::: Records shown :::

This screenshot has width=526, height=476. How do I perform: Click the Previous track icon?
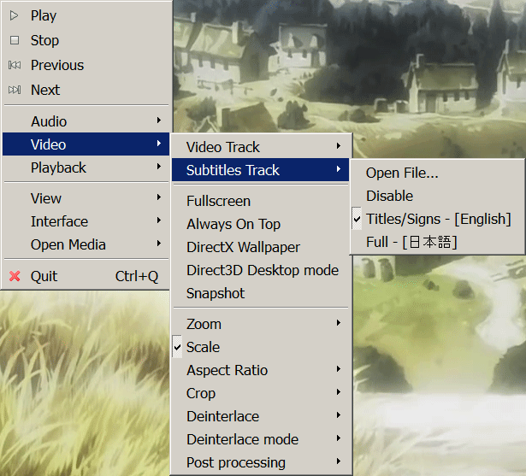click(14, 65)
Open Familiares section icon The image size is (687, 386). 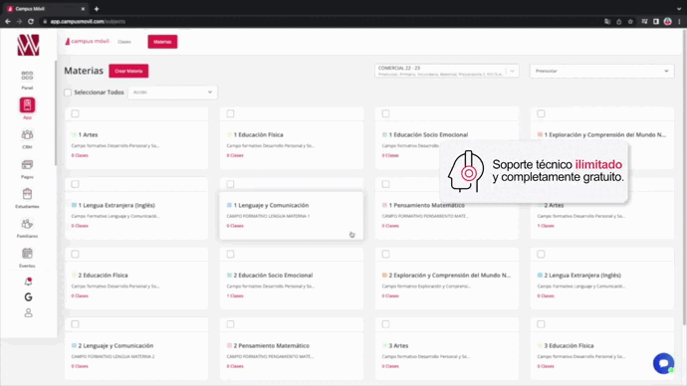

:::
::: Records shown :::

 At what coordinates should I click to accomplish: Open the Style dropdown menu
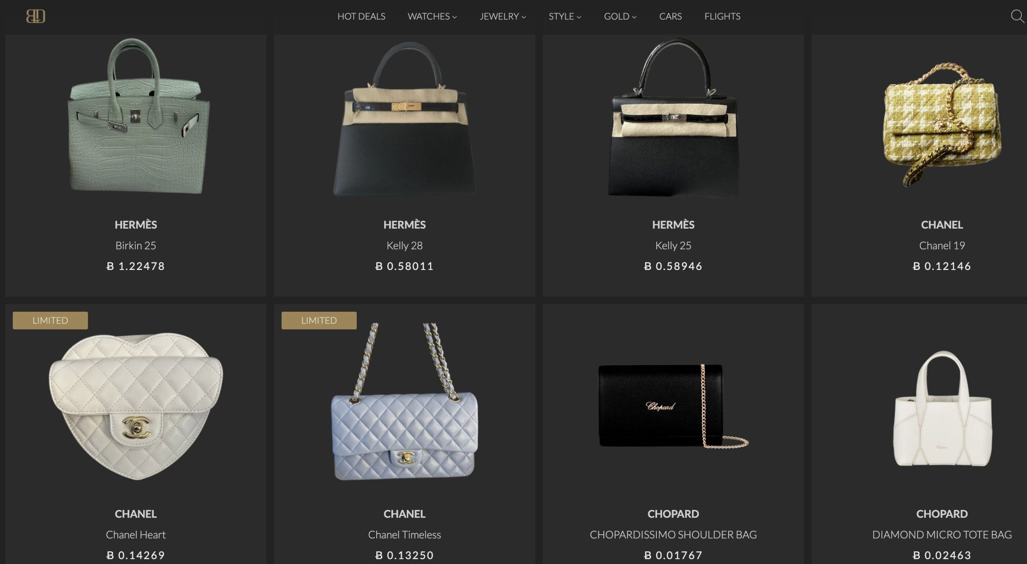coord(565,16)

:::

Exercise requirements: Above are some entries; copy exactly the lines from the line with "This screenshot has" through the line with "Open Familiares section", both included, but none of the pictures.

Answer for the task:
This screenshot has width=526, height=476. How do I perform: Click the Previous track icon?
click(14, 65)
Open Familiares section icon The image size is (687, 386). 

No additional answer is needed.